Leroy F. Greene Hears School Closure Plans

A ‘SAVE OUR SCHOOL’ BANNER HANGS IN THE LFG MIDDLE SCHOOL CAFETERIA. SEVENTH GRADER JONATHAN VASQUEZ SPEAKS AGAINST CLOSING LFG MIDDLE SCHOOL CITING THE SCHOOL MOTTO “NEVER GIVE UP.”
Dozens of people attended the school closure community forum held tonight at Leroy F. Greene Middle School.
Natomas Unified School District officials gave an hour-long presentation on the school’s standardized test scores over the past four years and efforts underway to improve the school.

Citing academics, Interim Superintendent Dr. General Davie has recommended the district close the middle school, make all elementary schools K-6 campuses, move next year’s 7th and 8th graders to Natomas Middle School, and rethink how best to use the campus in the future.

Several students, parents as well as teachers from both Leroy F. Green and Natomas middle schools spoke against the proposal at tonight’s meeting, saying the district has not given a program improvement plan already in place a chance. Questions were also raised about whether building repairs at the campus are needed or require the school be closed for them to take place.

A handful of people spoke in favor of closure.

Interim Assistant Superintendent of Education Services Howard Kornblum told the crowd the school’s current school improvement strategies fall short of addressing several areas such as consistent instruction from classroom to classroom. Kornblum admitted district administration had offered little in the way of supporting the middle school improvements this past year.

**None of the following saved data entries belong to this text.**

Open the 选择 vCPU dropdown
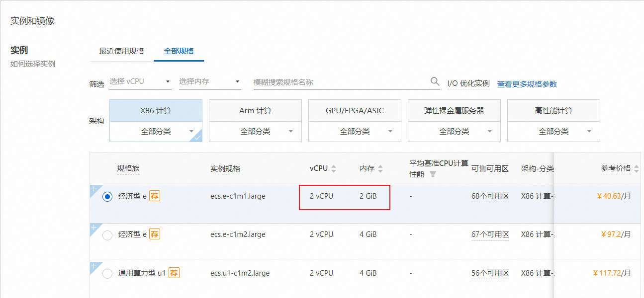Screen dimensions: 644x298 point(140,81)
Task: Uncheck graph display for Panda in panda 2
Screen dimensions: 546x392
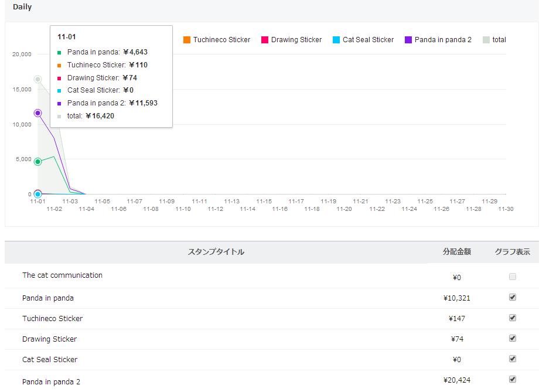Action: pyautogui.click(x=513, y=379)
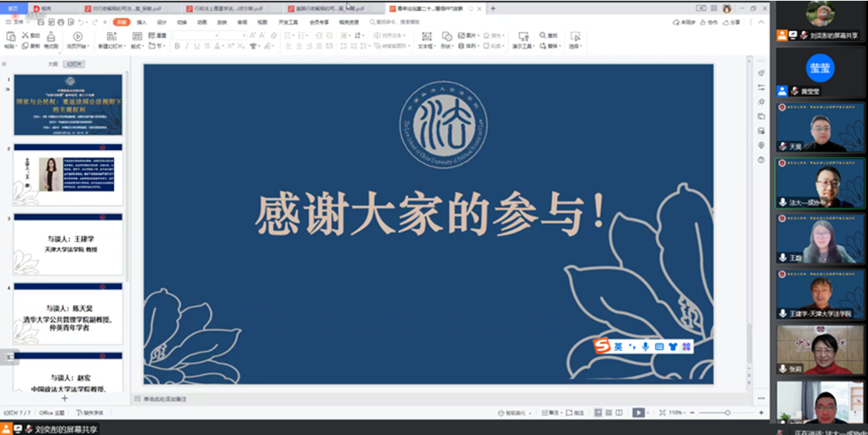Image resolution: width=868 pixels, height=435 pixels.
Task: Open the Insert (插入) ribbon tab
Action: (x=142, y=22)
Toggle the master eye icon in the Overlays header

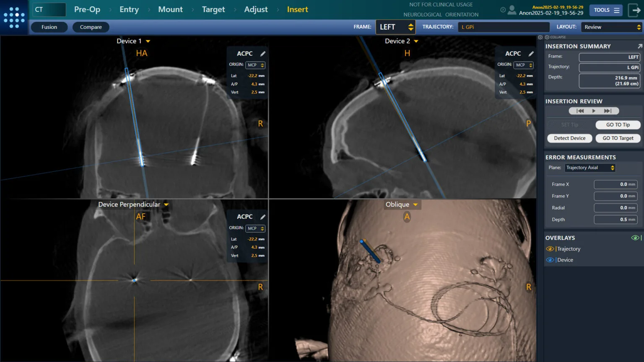(x=635, y=237)
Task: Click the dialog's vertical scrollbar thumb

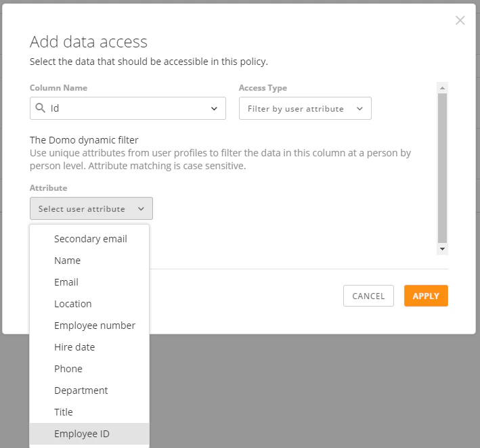Action: (x=442, y=168)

No Child Left Behind legislation requires the district to decide this year the future of the middle school, according to Carol Brush, Interim Director of State and Federal Programs. The Natomas district, she said, can choose from a limited number of options to address the Leroy F. Green’s ongoing failure to meet academic benchmarks, one of which is to close and restructure the school.

More community meetings on the plan are schedule for March 15 at Natomas Middle School and March 16 at Natomas High School. The school board is expected to make a decision on the proposal at their March 23 meeting.

For more information about the Leroy F. Greene Middle School plan and the ongoing school closure process, click here.

Comments

  1. This is simple: LG has little chance to improve enough over the next year to emerge out of Program Improvement Status. From what I heard at this meeting and in past board meetings the district did little to help the school and the bitter relationship with the school administrators and parents only compounds the issue.

    Close it down and start fresh. Give the kids a chance to prove that it was the atmosphere at LG that pushed them into program improvement rather than their academic abilities.

  2. Anonymous says

    Huh? The district has new administration. The school has new administration. Nothing is the same. The previous writer is living in the past. So is the district if they close down Leroy. Leroy does not need to be closed. No school should be closed. Anyone at the meeting knows that Leroy is now returning to the school it once was before Farrar ruined our district schools. A rising star.